Il faut comprendre du message d’Yves Laflamme que la stratégie de l’entreprise de procéder à des fermetures plus longues de machines à papier permet de mieux gérer cette fluctuation. Il n’est donc pas question à très court terme de reprendre la production.

«La grande question que tout le monde se pose et dont la réponse n’est pas claire est de savoir si cette demande reviendra ou non», enchaîne-t-il.

Bois d’oeuvre, pâtes et papier

Pour le bois d’œuvre, le bond a été spectaculaire en comparaison avec les projections du début du printemps et marque une certaine reprise de l’activité dans ce secteur, et ce, même si l’industrie de la construction aux États-Unis et de la rénovation en général est toujours loin des records historiques. L’entreprise a donc vu ses ventes augmenter de 10 M$ dans ce segment.

Les secteurs de la pâte commerciale et du papier tissu ont quant à eux enregistré des résultats favorables. Malgré les chiffres concernant le papier tissu, Yves Laflamme assure que l’entreprise continue de faire des percées auprès des fabricants en raison de la qualité du papier produit dans les installations américaines. PFR est donc définitivement engagée dans le développement de ce marché en croissance dans plusieurs régions du monde.

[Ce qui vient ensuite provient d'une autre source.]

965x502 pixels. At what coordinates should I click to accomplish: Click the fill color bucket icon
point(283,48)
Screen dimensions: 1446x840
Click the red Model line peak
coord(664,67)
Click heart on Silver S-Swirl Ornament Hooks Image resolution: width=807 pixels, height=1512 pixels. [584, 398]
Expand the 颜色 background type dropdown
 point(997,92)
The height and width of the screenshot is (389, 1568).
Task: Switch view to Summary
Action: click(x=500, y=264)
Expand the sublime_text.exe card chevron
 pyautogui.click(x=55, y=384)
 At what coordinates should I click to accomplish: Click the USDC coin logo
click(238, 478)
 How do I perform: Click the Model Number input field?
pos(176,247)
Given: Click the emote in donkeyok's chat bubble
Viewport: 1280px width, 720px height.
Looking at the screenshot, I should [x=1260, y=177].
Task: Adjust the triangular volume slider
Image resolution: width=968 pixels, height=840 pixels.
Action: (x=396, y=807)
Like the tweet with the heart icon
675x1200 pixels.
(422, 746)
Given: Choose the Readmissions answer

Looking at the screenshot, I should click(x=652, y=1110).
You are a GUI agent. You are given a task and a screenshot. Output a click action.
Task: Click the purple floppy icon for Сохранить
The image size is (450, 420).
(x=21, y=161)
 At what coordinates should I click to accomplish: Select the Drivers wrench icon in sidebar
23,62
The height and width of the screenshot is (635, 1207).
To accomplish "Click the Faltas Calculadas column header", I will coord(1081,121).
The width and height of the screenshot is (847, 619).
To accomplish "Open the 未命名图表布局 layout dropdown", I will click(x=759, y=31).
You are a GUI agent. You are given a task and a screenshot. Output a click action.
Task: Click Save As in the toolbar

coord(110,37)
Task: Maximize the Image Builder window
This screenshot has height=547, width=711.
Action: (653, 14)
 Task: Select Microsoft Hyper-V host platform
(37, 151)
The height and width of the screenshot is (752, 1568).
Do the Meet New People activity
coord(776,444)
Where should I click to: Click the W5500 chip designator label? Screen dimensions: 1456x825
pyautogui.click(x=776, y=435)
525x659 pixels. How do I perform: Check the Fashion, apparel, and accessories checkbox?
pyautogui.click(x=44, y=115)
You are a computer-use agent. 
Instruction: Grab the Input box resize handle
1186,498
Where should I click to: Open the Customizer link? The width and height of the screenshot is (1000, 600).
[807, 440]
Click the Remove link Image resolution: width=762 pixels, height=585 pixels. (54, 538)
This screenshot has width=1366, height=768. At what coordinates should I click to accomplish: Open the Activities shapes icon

Au chapitre des perspectives à court terme, PFR entend maintenir la discipline quant au maintien des mesures de santé et sécurité pour les travailleurs et entrepreneurs intégrés aux opérations en lien avec la pandémie. Une stabilisation des prix devrait également se faire sentir dans le secteur de la pâte alors que la pandémie a provoqué une hausse de la demande dans le secteur du papier tissu de haute qualité.

Il persiste tout de même dans le discours officiel de l’entreprise des inquiétudes quant aux fluctuations dans le marché du papier. De ce côté, le président Yves Laflamme assure que la société poursuivra sa stratégie d’ajustement de la production dans ses usines afin de faire face à de nouvelles réductions de la demande. Dans ce domaine, tout est relié à l’activité économique qui supporte tout le secteur du commerce au détail et de la publicité.